Carton rouge !
Impostures énergétiques déguisées sous forme de rapports d’experts.

Plusieurs études ont été publiées récemment à propos de l’approvisionnement énergétique de la Suisse après qu’elle se serait décarbonée, ce qui se traduit avant tout par une augmentation massive de la consommation électrique. La bonne nouvelle est que, enfin, il est tenu compte de la réalité des modes de production, permettant ainsi une évaluation plus complète de divers scénarios. Cependant, malgré toutes les qualités intrinsèques des experts impliqués et grassement rétribués, toutes ces études présentent des défauts si honteux qu’elles méritent plusieurs cartons rouges, sauf la mienne bien sûr. Pour les ignorants de la chose cela signifie que même un excellent joueur se fait ainsi expulser du champ de jeu.

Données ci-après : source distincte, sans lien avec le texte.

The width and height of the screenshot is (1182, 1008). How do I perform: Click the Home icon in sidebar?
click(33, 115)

Dans mon étude originale[i], je démontre que toute augmentation de la part d’énergies produites par intermittence (EnRi) dans un mix électrique est un facteur de dérangement inutile et, poussée à 100%, irréalisable. Pourtant des études fournies par la Confédération, l’OCDE-EIA ou l’Association des entreprises électriques suisses (VSE/AES)[ii] concluent que c’est possible, donc souhaitable.

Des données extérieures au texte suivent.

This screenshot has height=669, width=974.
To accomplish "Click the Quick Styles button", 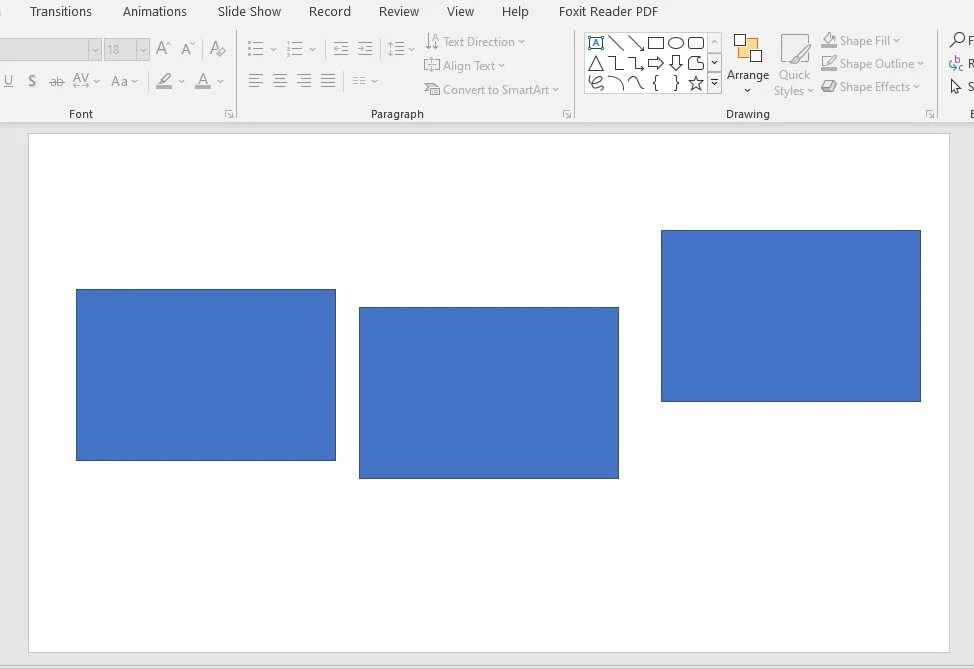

Il ne sert à rien de discuter de tous les détails des coups de sifflet nécessaires, et ce n’est pas non plus mon rôle de me mettre à la place des joueurs fautifs car cela reviendrait à renverser la charge de la preuve. 

Carton rouge à l’importation

Les scénarios des uns et des autres incluent une part plus ou moins importante d’importations d’électricité en provenance de nos pays voisins. Il est même expliqué qu’un accord avec l’Union européenne est indispensable pour obtenir des termes d’échange avantageux et de bonne qualité. Pourtant, rien ne démontre que cela puisse être le cas. Certes, la Suisse dispose d’un parc hydraulique d’accumulation considérable, mais qui ne suffit qu’à satisfaire ses propres besoins et ne représente que 0,8 % de la production de l’UE[iii]. Il ne pleuvrait pas plus si un accord était trouvé avec l’UE et, même si la capacité de régulation de nos réservoirs lui était entièrement sacrifiée, cela n’aurait aucun impact, sauf négatif sur notre sécurité d’approvisionnement. Par ailleurs, rien ne permet de distinguer chez nos voisins des intentions de se suréquiper afin de se positionner comme exportateurs. Au contraire, ils doivent se dépatouiller avec des difficultés et contraintes similaires. Bien sûr, des échanges réguliers se feront, comme c’est le cas aujourd’hui au sein du réseau ENTSO-E, et le transit vers l’Italie sera assuré, mais cela n’a rien de vraiment stratégique, ni pour la Suisse, ni pour l’UE. Par ailleurs, tous les pays misent sur des renouvelables qui ne font que dérégler les systèmes. Leurs pics de production se manifesteront au même moment, à midi pour le photovoltaïque, dont personne n’aura l’emploi. Les délestages du réseau de production (renoncer à produire) ne sont d’ailleurs retenus de manière significative que dans ma modeste étude. Ils sont d’autant plus élevés que la part des EnRi augmente.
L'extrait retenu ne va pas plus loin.